Sollten sich die BMW-Ansiedlungspläne überraschenderweise doch wie vorgesehen
entwickeln, so ist ein größeres Grundstück auf den Winzerer Höhen im
Gespräch.
In der ersten
Ausbauphase ist die PVA auf eine Regelbelegung von 105 Häftlingen ausgelegt,
während die Endstufe - voraussichtlich - bei ca. 420 Häftlingen sich einpendeln
wird. Geplant sind ausschließlich 1- oder 2-Mann-Zellen. Es versteht sich, daß
ein solches Vereinsgefängnis nur eine Kurzstrafen-Anstalt sein kann. Dies liegt
weniger daran, daß wir mit den Sicherheitsbedürfnissen einer
Schwerkriminellen-Anstalt überfordert wären. Der Hauptgrund ist vielmehr darin
zu sehen, daß eine Anstalt wie etwa die JVA Straubing wegen ihrer Größe und der
recht konstanten Belegung wirtschaftlich absolut rentabel ist. Eine
Privatisierung dieser Anstalten kann daher gar nicht im staatlichen Interesse
liegen.
Wenn unsere
PVA die letzte Ausbaustufe erreicht haben wird, so ist damit zu rechnen, daß die
jetzige JVA Regensburg in der Augustenstraße endgültig aufgelöst werden wird.

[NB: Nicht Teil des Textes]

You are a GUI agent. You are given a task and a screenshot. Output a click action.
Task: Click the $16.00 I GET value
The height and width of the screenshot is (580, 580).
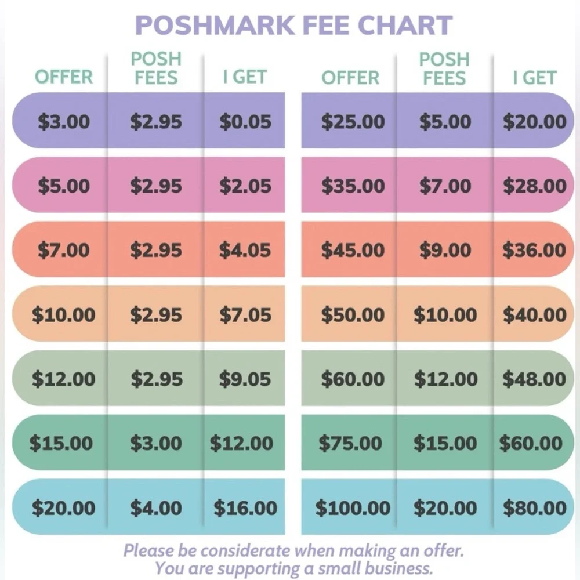[x=245, y=508]
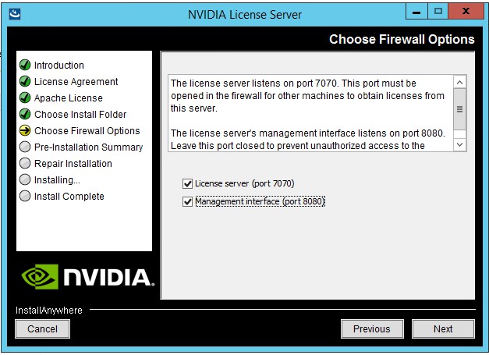Click the green checkmark beside Introduction
This screenshot has width=489, height=355.
click(x=25, y=66)
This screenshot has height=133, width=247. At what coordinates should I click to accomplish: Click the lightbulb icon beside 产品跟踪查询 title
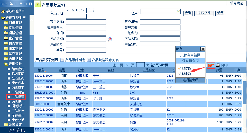pos(38,5)
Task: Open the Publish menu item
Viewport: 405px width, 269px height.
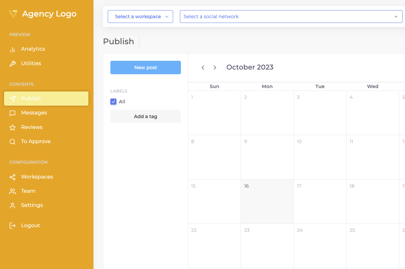Action: point(46,99)
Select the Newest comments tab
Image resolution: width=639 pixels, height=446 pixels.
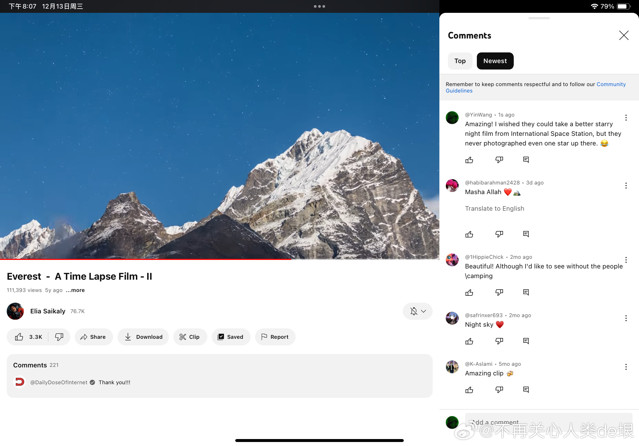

Den Regensburger Grundstücksmarkt wird ein freiwerdendes Grundstück dieser Größe
in unmittelbarer Altstadtnähe spürbar entlasten.
…UND IST FLEISCH GEWORDEN.
Irgendwie nun muß dieser "HOHLSPIEGEL" nach Amerika gelangt,
muß der Samen albriger Frühjahrsspinnerei versehentlich auf fruchtbaren Boden
gefallen sein. Zu Silvester '83 in der "Welt", nach Dreikönig in "Süddeutscher
Zeitung" und "Frankfurter Rundschau" nämlich war das Echo des leichtsinnigen
Maienjodlers zu vernehmen gewesen:
In Houston (Texas) habe sich eine "Correction Corporation of
America" gegründet, welche dabei sei, ein privates Internierungslager für
illegale Einwanderer aus Lateinamerika zu bauen. Sollte dieses Pilotprojekt sich
bewähren und also hinreichend Profit abwerfen (woran Tom Beasley, der Präsident
der Knast AG keineswegs zweifelt), dann sei an den Bau weiterer Projekte
gedacht; mehr als ein Dutzend und dann auch "richtige" Gefängnisse für
Schwerverbrecher und mit Stacheldraht und Maschinengewehrtürmen. Billiger sei
der Privatknast allemal, käme pro Häftling mit einem Tagessatz von 23,50 $ aus,
gegenüber satten 42 $ in staatlichen Etablissements. Es werde dieser
Strafvollzug zu Dumpingpreisen u. a. dadurch möglich, daß dem privat
angestellten Personal längst nicht so hohe Gehälter gezahlt werden müßten, wie
dies bei tarifvertraglich abgesicherten Beamten der Fall sei. Um gleich Nägel
mit Köpfen zu machen, habe man den designierten Präsidenten der Amerikanischen
Gesellschaft für Strafvollzug als hauptamtlichen Berater engagiert.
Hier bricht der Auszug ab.